Monday, January 24, 2011

BEST FRIENDS ARE DOG FRIENDS

When I took on Lyla as a permanent member of my family and all of those kittens, K9 Justice League and I decided that it was probably best for me to take a break from fostering... at least until the kittens were adopted and Lyla got settled into the groove of life. All of the kittens were adopted except for Gizmo. He's still hanging out with me. I'm not sure why there hasn't been any interested in him! He's a handsome boy with neat coloring and very sweet! I hope he founds a good home soon. I'll be relieved to be down to just my three cats! In the meantime, I trapped another feral male and had him neutered. Two left! I thought there were only two left BEFORE I trapped that male. I had never seen him before! Ugh...

Anyway, once one of the two remaining kittens had been adopted, I texted Jessica and told her that I was ready to foster again. I can't resist fostering! I love it... in spite of the heartache that comes with it. There's a lot of happy, too.

Memphis graced my life days later. He's a young Beagle with a goofy, sweet personality. I absolutely adore him. He loves to snuggle! He's great with other dogs, great with other cats, and just a very easy dog to get along with. Unfortunately, after is neuter surgery, Memphis started throwing up his meals. He only threw up immediately after he ate. I started soaking his kibble in water until it was mushy and mixed it with canned food. He started keeping all of his meals down. Long story short, I took him to the vet today. They took x-rays and did barium. He doesn't have any obstructions - which is kind of what we were hoping for, I guess. He has a sac in his esophagus where the food is getting trapped as it goes down. He is taking meds and eating mushy food that is elevated. We are hoping this helps... but it's sort of wishful thinking. I don't think it's going to be an easy fix. Worst case scenario is that it's Esophageal Diverticulitis. This may require surgery... and sometimes the dogs get aspiration pneumonia from the condition. Argh! Poor baby! I hope that we can figure it out... and that Memphis pulls through it all. He's curled up and sleeping in his crate right now. I think he's tired from a day at the vet!

Monday, January 3, 2011

YOU CAN'T SAVE THEM ALL

Well... I told my dad that I was probably keeping Lyla. He just reminded me that caring for dogs is expensive and that I "really need to think about the amount of dogs I have." Of course, I know this. I thought about it. Intensely. I racked my brain trying to decide whether or not I should keep her. Ever since the beginning, though, there was something special about her. A puppy is the last thing I wanted in my life.
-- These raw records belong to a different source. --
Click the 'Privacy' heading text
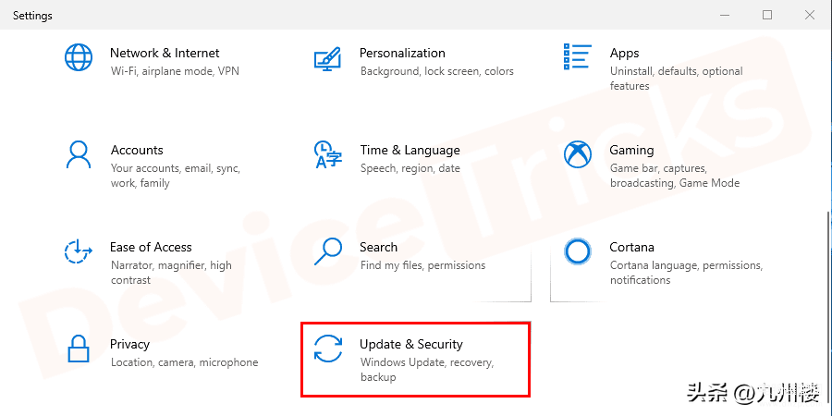Viewport: 832px width, 416px height. [129, 344]
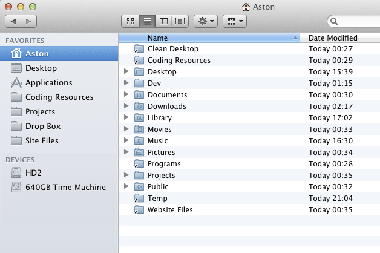The height and width of the screenshot is (253, 380).
Task: Go forward with the right arrow button
Action: pos(28,21)
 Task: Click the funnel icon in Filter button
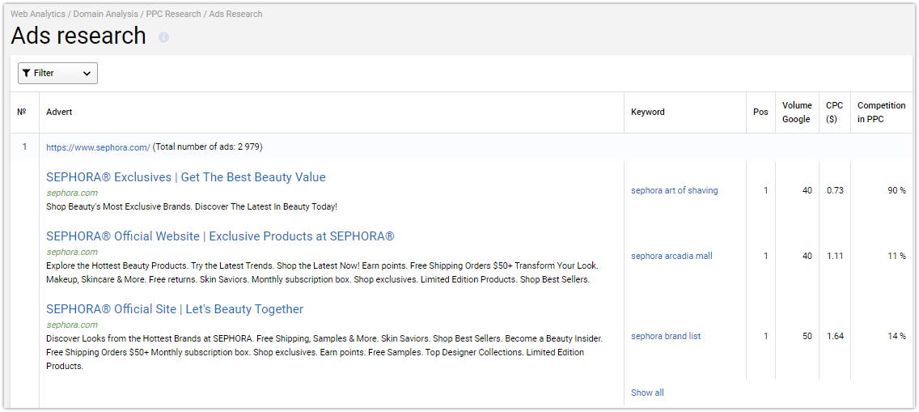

I'm a "boy dog person." Not a "girl dog person." Taking on a puppy typically means taking on an animal that is going to live for at least another 8+ years. I WAS NOT planning on this. But... sometimes... it just happens.

Brody and Lyla are two peas in a pod. They adore each other. Jackson has even taken to her. I've had her for so long... that I can't imagine living life without her. She's brilliant, sweet, and beautiful. She's the "little girl" I never had. Pink... a color I've always despised. Now all I can think about is buying Lyla pink collars, pink bowls, pink coats... She's an addition to the pack that is here to stay. I say this as she's curled up next to me with her head resting on my leg. Yeah... I think she's here to stay.

My dad also mentioned that I was being "distracted by all of the animals" in the sense of schooling, etc. I attempted to explain to him that they aren't a distraction. They ARE my life. I've always had animals, and this has always been the norm for me. It's not a distraction. It just IS.

Saturday, January 1, 2011

WE'RE ON YOUR SIDE

Once again, I'm a slacker! Well, not quite. I'm just a little busy with everything.

The dogs are all doing well. I have four kittens left. Two or three more ferals to catch and have fixed. One of them might have a home come January 5th, so that's excited. Then the other boys need homes! I'm having trouble giving Tiny to just anyone, though. I would really like him to have a home with someone I know. I love them all, but he's just extra special to me.

Ummm, other than the usual with the cats and the dogs, nothing much going on. I tried to teach Lyla how to "roll over" yesterday, and she kept putting her paw on my hand and digging her nails into my skin to get the treats. I had just clipped her nails, so they were really sharp, and now my hand looks like I stuck in in a thorn bush. Ouch!